Some operators cannot be JIT compiled. For example, if the FFT above is a size not compatible with the cuFFTDx library or if MathDx is disabled the expression will not be JIT compiled. To determine if an operator can be JIT compiled, use the matx::jit_supported(op) function:

auto my_op = (fft(b) + c);
if (matx::jit_supported(my_op)) {
  printf("FFT is supported by JIT\n");
} else {
  printf("FFT is not supported by JIT\n");
}

Even if the MathDx library supports a particular operation, other operators in the expression may prevent JIT compilation. For example:

auto my_op = (fftshift1D(fft(b)));

In this case the MathDx library requires at least 2 elements per thread for the FFT, but the fftshift1D operator requires only 1 element per thread. Therefore, the entire expression cannot be JIT-compiled with CUDAJITExecutor. Use a normal CUDAExecutor to run the same expression through the non-JIT path. Some of these restrictions may be relaxed in newer versions of MatX or the MathDx library.

MathDx Compatibility

MathDx library compatibility for CUDA JIT fusion

Library	Supported	Notes
cuBLASDx	Yes	Enabled via -DMATX_EN_MATHDX=ON for compatible matmul/GEMM fusion paths. Fusion with other MathDx operators requires a compatible runtime block dimension. For example, a matmul expression can fuse with a cuSolverDx inv when their block-dimension ranges intersect.
cuFFTDx	Yes	Enabled via -DMATX_EN_MATHDX=ON for compatible 1D FFT fusion paths and supported single-block 2D C2C FFT fusion paths. cuFFTDx has stricter launch-shape requirements than the generic element-wise JIT path, and does not generally compose with cuBLASDx/cuSolverDx operations that require a different block/grid model.
cuSolverDx	Partial	Enabled via -DMATX_EN_MATHDX=ON for chol, inv, and selected projection outputs from lu, qr, qr_solver, qr_econ, and eig. The current cuSolverDx JIT path supports rank 2 through 4 matrices with float, double, complex<float>, and complex<double> values. chol, inv, qr, and eig require square matrices in the JIT path. qr_econ(A).Q JIT fusion is currently limited to non-wide matrices where m >= n; use qr_econ(A).R or qr_solver projections for other rectangular QR forms.

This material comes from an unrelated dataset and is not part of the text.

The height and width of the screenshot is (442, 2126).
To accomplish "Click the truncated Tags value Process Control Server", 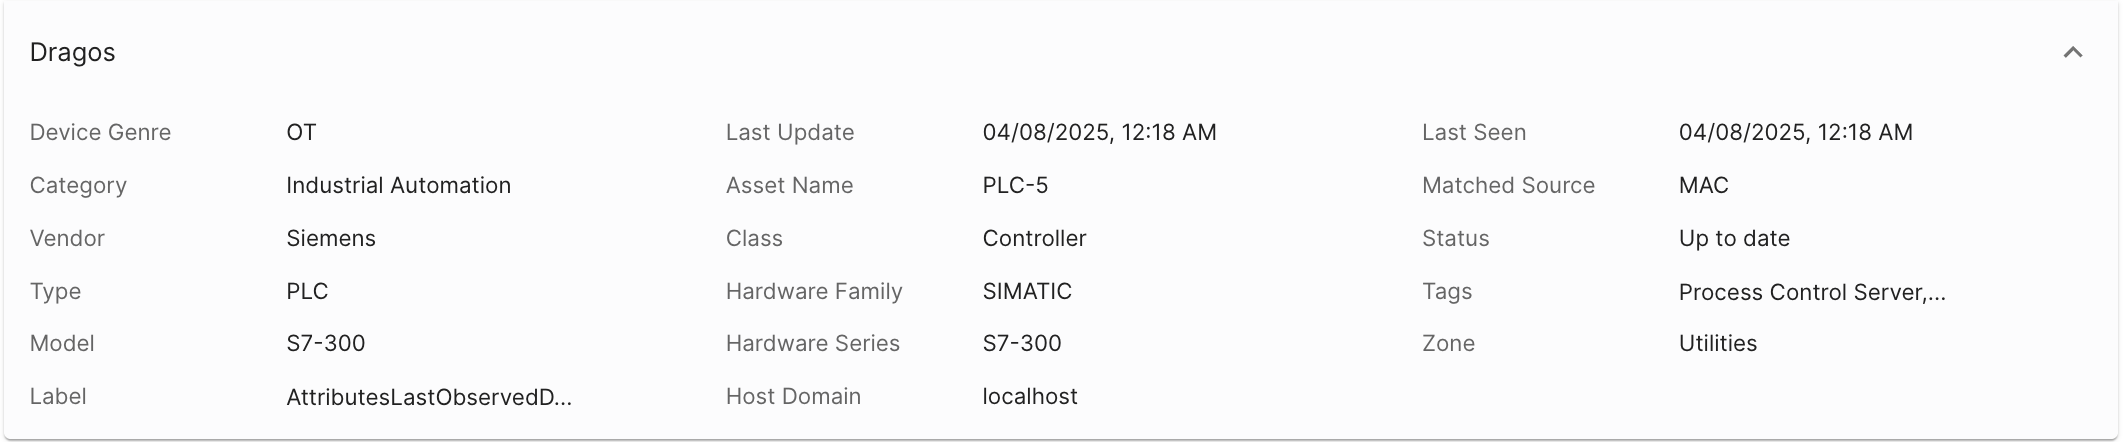I will (x=1811, y=292).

Multi-output mtie assignments still use the normal non-JIT solver path, while projection expressions such as auto op = lu(A); (Y = op.LU).run(CUDAJITExecutor{}) may be fused. svd is not JIT-fused because the runtime libcusolverdx code-generation API does not expose an SVD routine.
cuRANDDx	Partial	Enabled via -DMATX_EN_MATHDX=ON for floating-point and complex random() expressions whose random output has at most 1024 elements. The cuRANDDx path generates Philox values in the fused kernel and avoids the temporary value buffer used by generic CUDA expressions. randomi() and larger random tensors are not JIT-fused.

Current Limitations

CUDAJITExecutor only runs expressions that MatX can lower completely into one JIT kernel. All operators in the expression must support CUDA JIT, and MathDx-backed operators must have compatible runtime launch requirements such as block dimensions and shared-memory usage. Unsupported shapes, types, ranks, or incompatible MathDx launch requirements are reported before launch instead of silently falling back inside CUDAJITExecutor.

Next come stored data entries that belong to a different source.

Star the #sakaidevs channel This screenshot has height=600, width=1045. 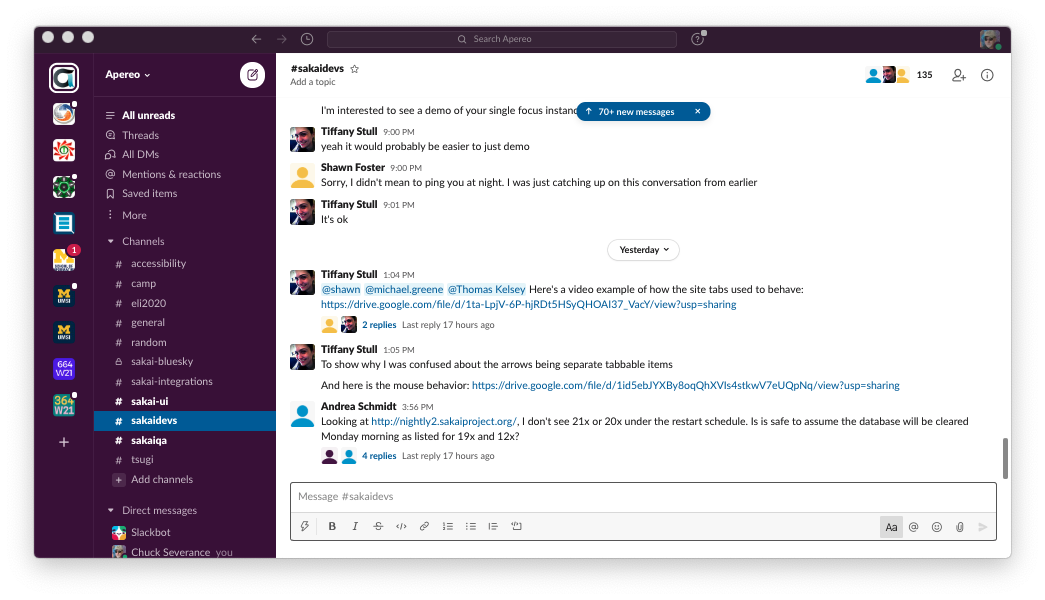354,69
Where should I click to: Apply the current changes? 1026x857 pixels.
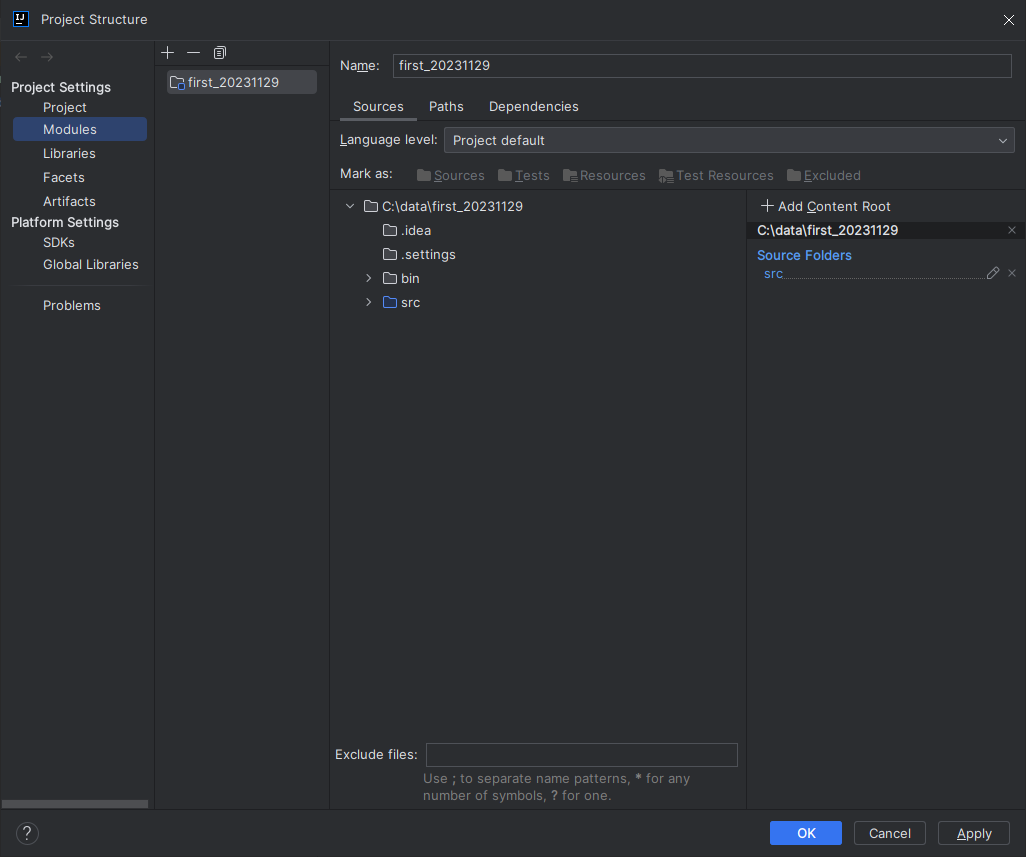click(973, 833)
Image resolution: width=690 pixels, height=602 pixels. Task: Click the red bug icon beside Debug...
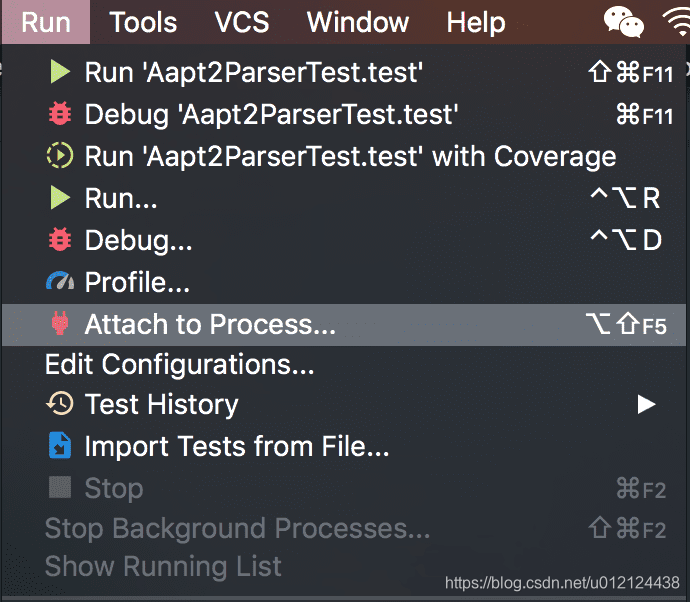pyautogui.click(x=60, y=240)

For multi-output solvers, CUDA JIT fusion is exposed through lazy projection members rather than through the mtie assignment form. Only the projection outputs referenced by the expression are generated by the JIT path. For example, using qr_econ(A).R does not run the ungqr step needed only to form Q, and using eigenvalues without eigenvectors selects the no-vectors cuSolverDx job.

The normal non-JIT CUDA, host, and library-backed execution paths remain available for operations that are not currently supported by CUDA JIT fusion.